I suspect that the presentation of this problem does not produce many sudden conversions to atheism. Perhaps more often it causes the discomfort of doubt or the increase of questioning. Neither of these are enemies of faith, however, but friends that are hard to recognize. I suspect an atheist reacts in a similar way when presented with something like St. Anselm's "Ontological Argument" for the existence of God. I have heard of a few conversions, but mostly the simple inability to find fault with the logic does not induce conversion.
My simple answer--and here is where it will become unsatisfying--is that God's omnipotence just doesn't work like that. Let's say that later on today I allow my own fatigue and the despair I bring upon myself with my sins to overwhelm me. I drive my car up the Saw Mill Parkway to the Tappan Zee Bridge, park in the middle, and jump off. What will happen? Surely it is God's will that I live and flourish and be happy, but all of that will be over as I hit the water and die. So, at least on the spiritual level, God has made an object (me) so heavy that he cannot, or at least will not, lift it to safety.
This is exactly why St. Paul called Christ crucified a scandal to Jews (i.e. believers) and an absurdity to Greeks (i.e. believers in human wisdom.) And it remains so. Believers are annoyed to hear about the God of Jesus Christ who, apparently, refuses to control the world or intervene in the suffering we bring upon ourselves in anything like a heavy-handed way. Atheists--and this is the logical force of the conundrum--complain that this God doesn't seem very intelligible as a deity.
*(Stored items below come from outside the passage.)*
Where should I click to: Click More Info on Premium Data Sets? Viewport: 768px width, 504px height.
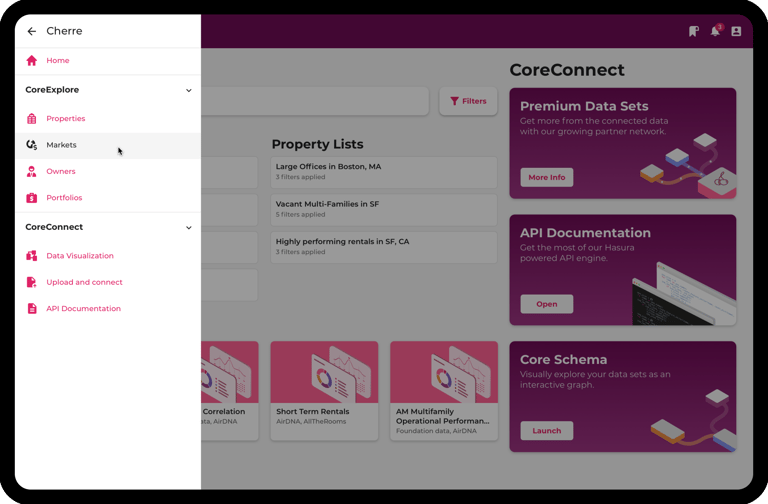(x=546, y=177)
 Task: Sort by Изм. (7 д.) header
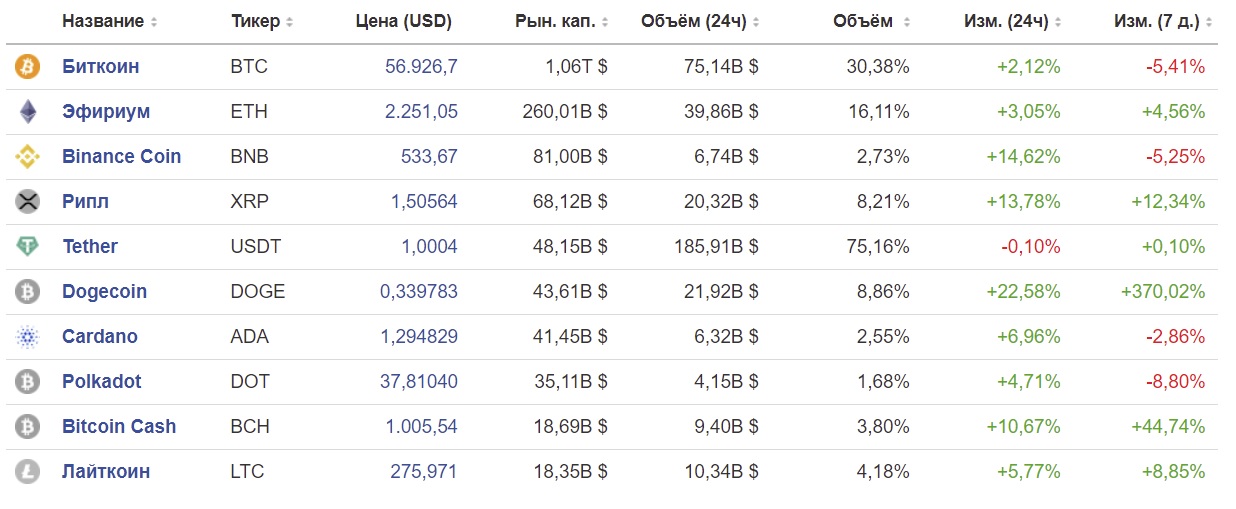[x=1164, y=21]
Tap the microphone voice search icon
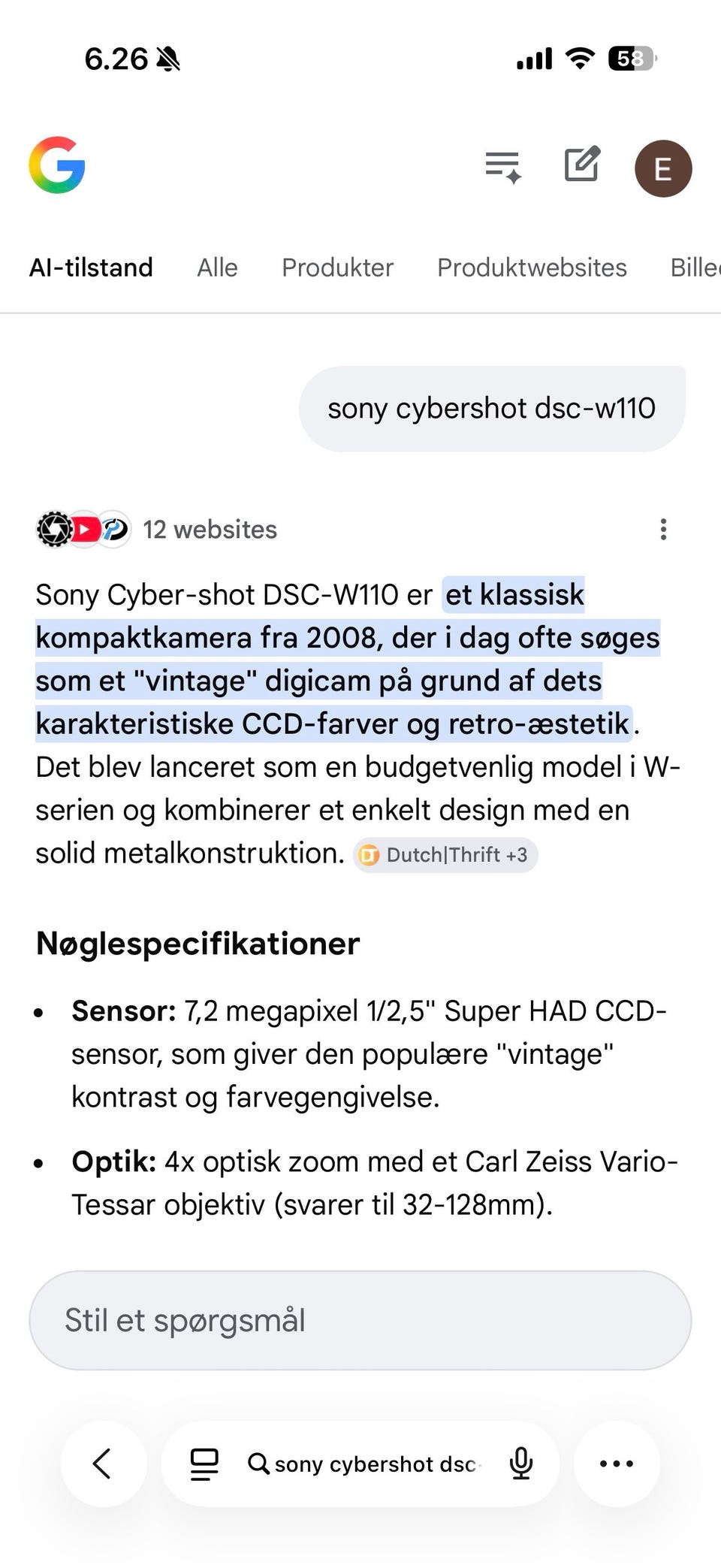This screenshot has height=1568, width=721. tap(520, 1464)
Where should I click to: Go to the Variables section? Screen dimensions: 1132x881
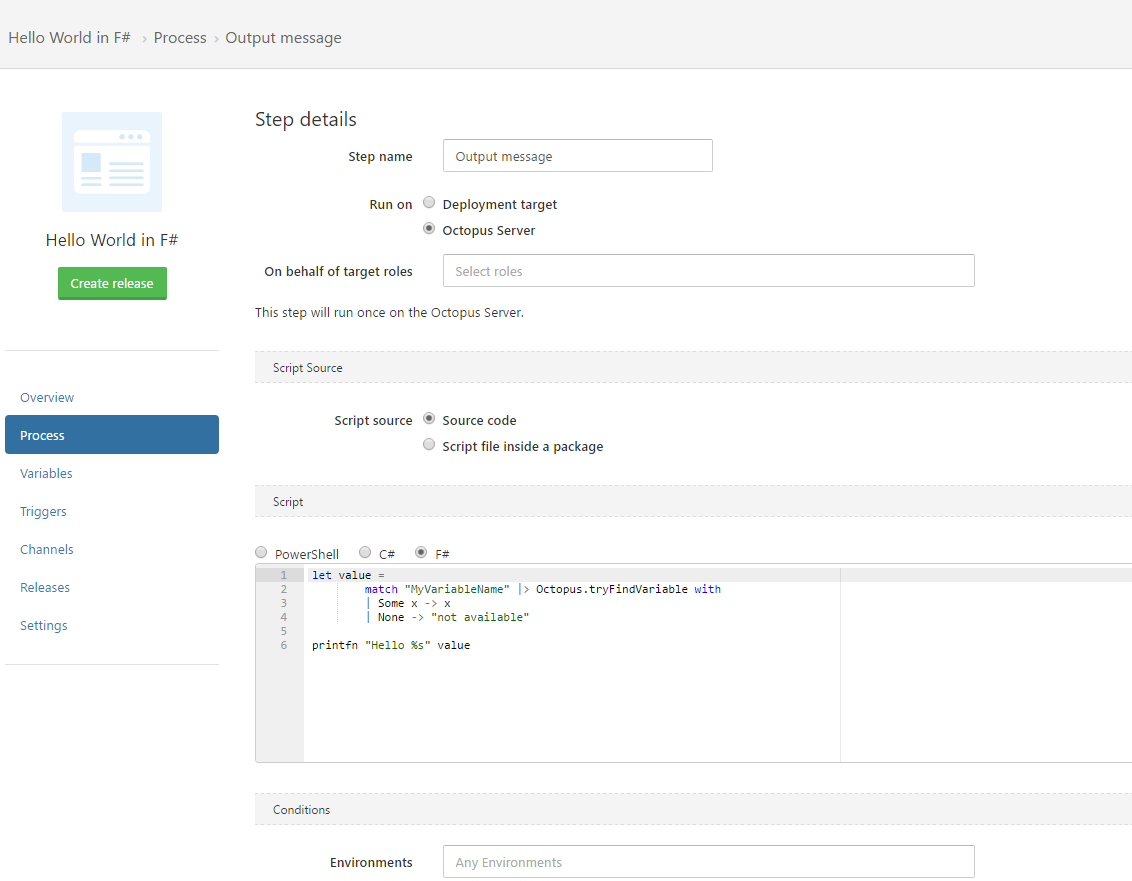point(46,474)
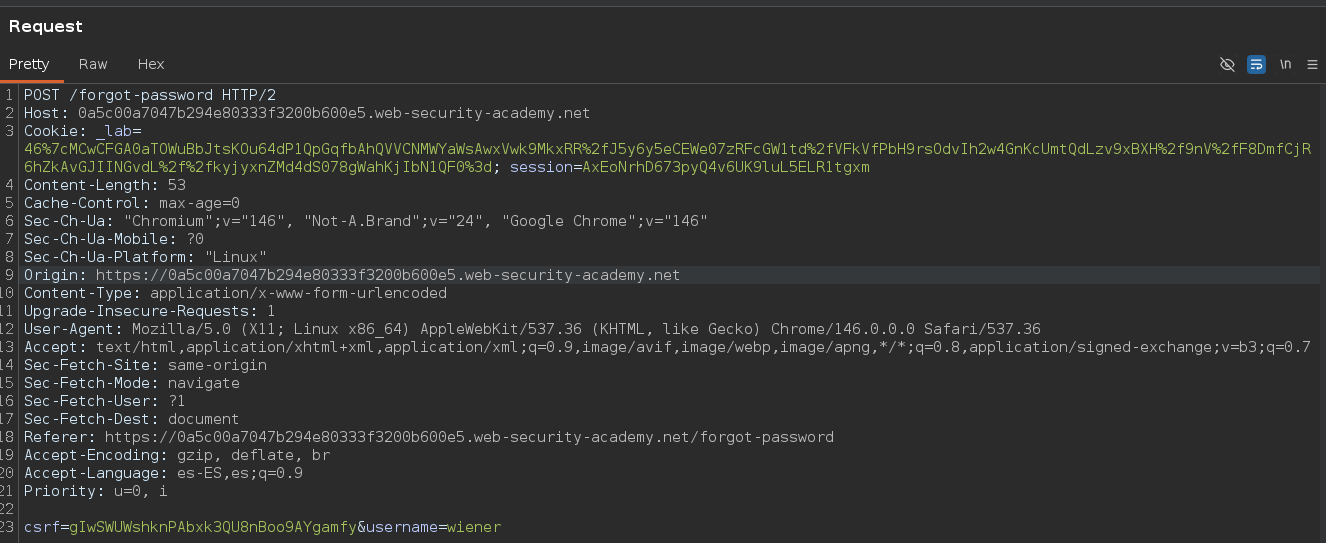Click the Sec-Fetch-Site header value
Image resolution: width=1326 pixels, height=543 pixels.
coord(217,365)
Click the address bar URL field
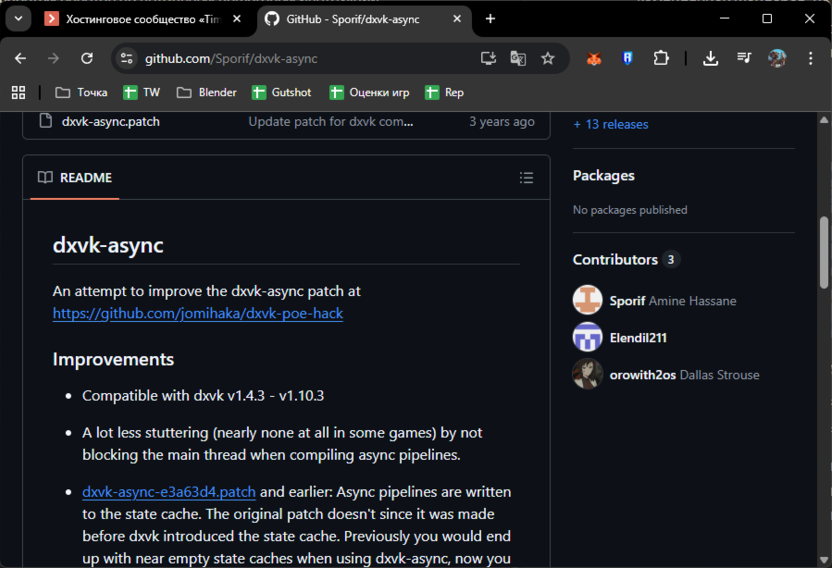832x568 pixels. click(x=300, y=59)
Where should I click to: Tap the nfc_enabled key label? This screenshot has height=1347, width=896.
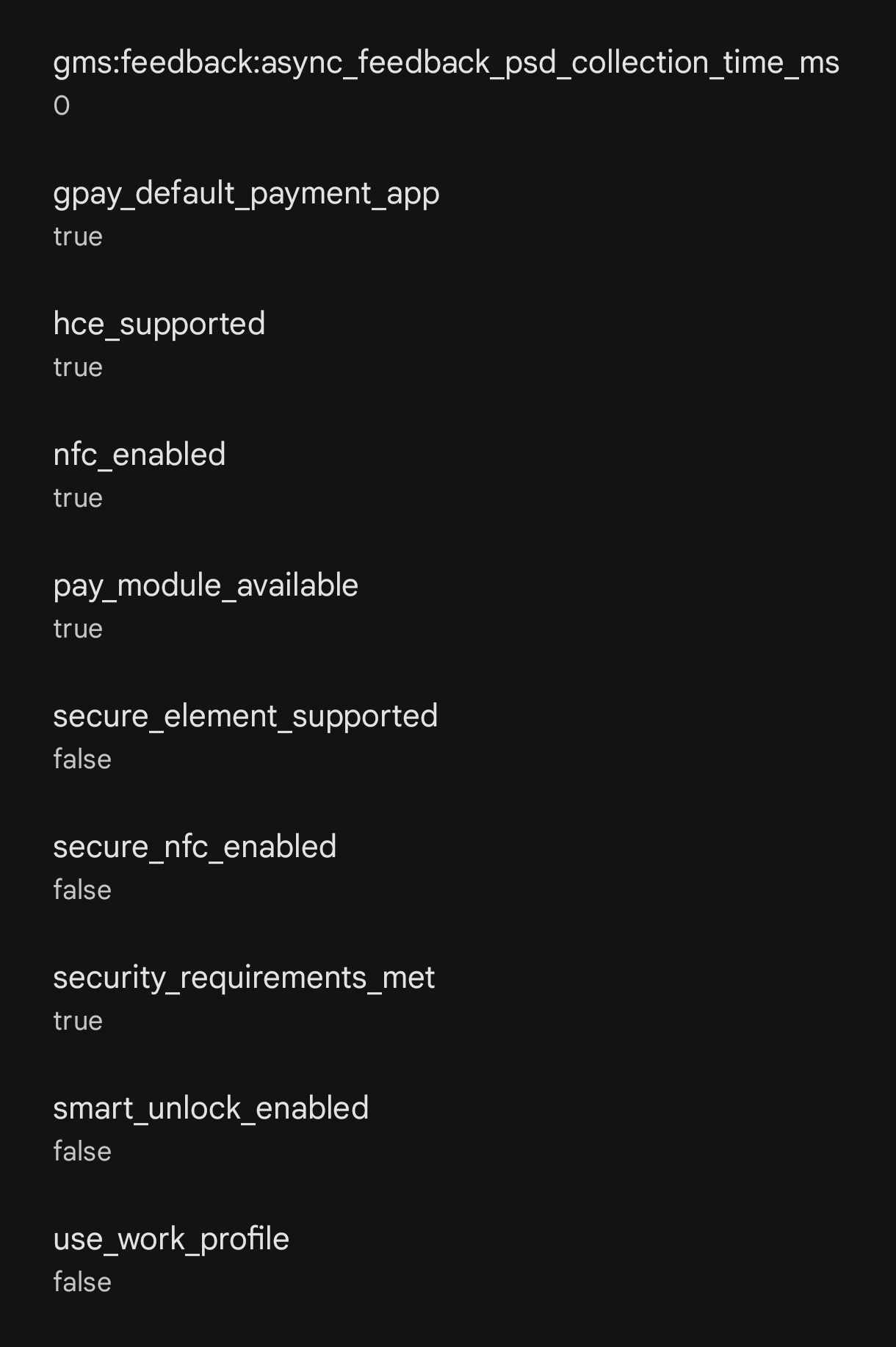point(139,455)
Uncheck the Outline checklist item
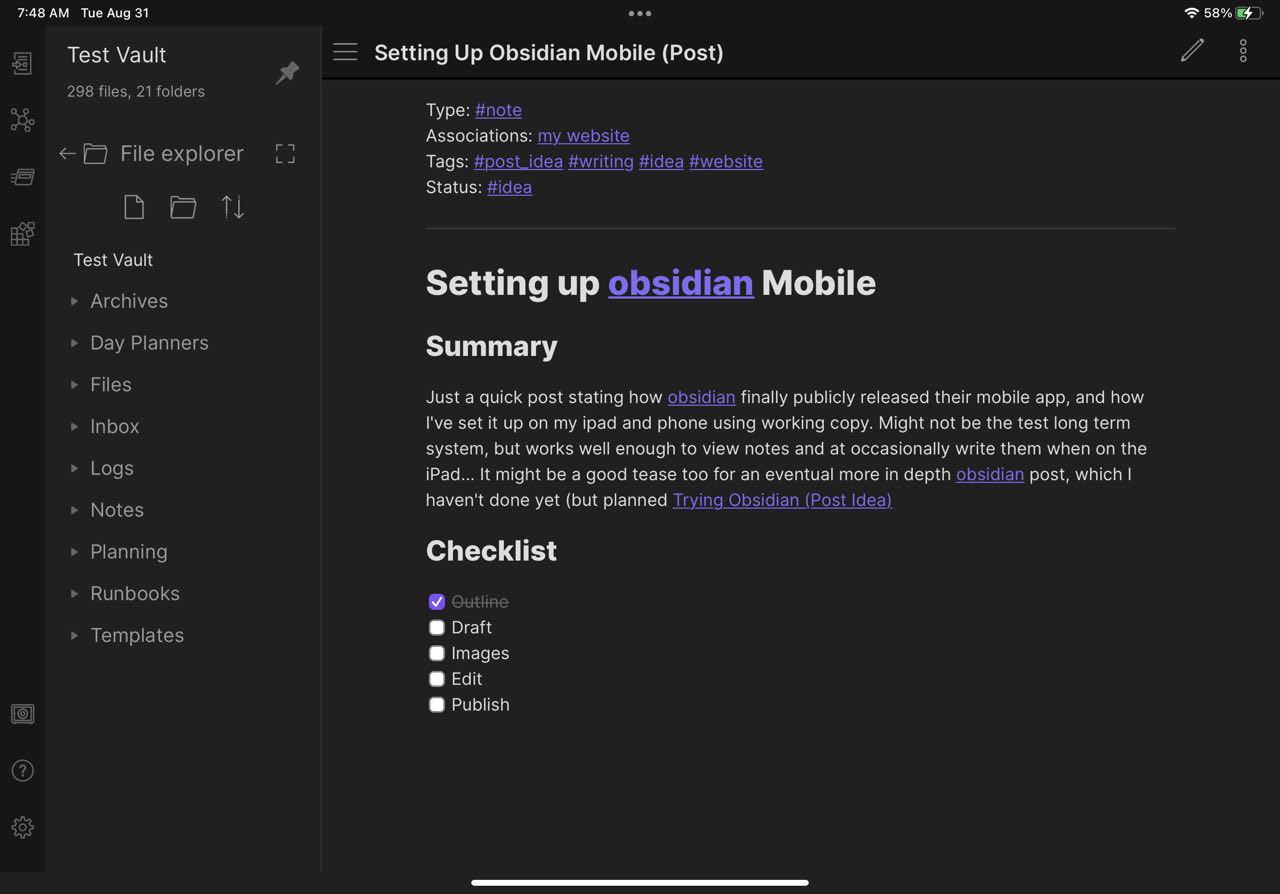Screen dimensions: 1280x894 (437, 602)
What does it mean to say that the omnipotent God is revealed as a condemned and tortured criminal in the midst of his execution, not being able to move his hands and feet, much less lift infinitely heavy objects? It means, at least, that omnipotence and almighty-ness as divine attributes are not exactly what they are supposed to mean, prima facie, to us human beings.
Nevertheless, I am lifted up. When I received Holy Communion this morning, that same Christ crucified continued to unite himself to me precisely in my own brokenness and the misery, despair, and confusion I have brought upon myself with my sins. It's not that Christ has taken me, an infinitely offensive and heavy object, and lifted me up from above, but that he has pushed me up from below by descending into my powerlessness and weakness. With the strength of knowing this salvation, I will not have to struggle this afternoon with the temptation to jump off the Tappan Zee Bridge. And it is my prayer and hope that it also gives me the strength to avoid all of the other little suicides of sin.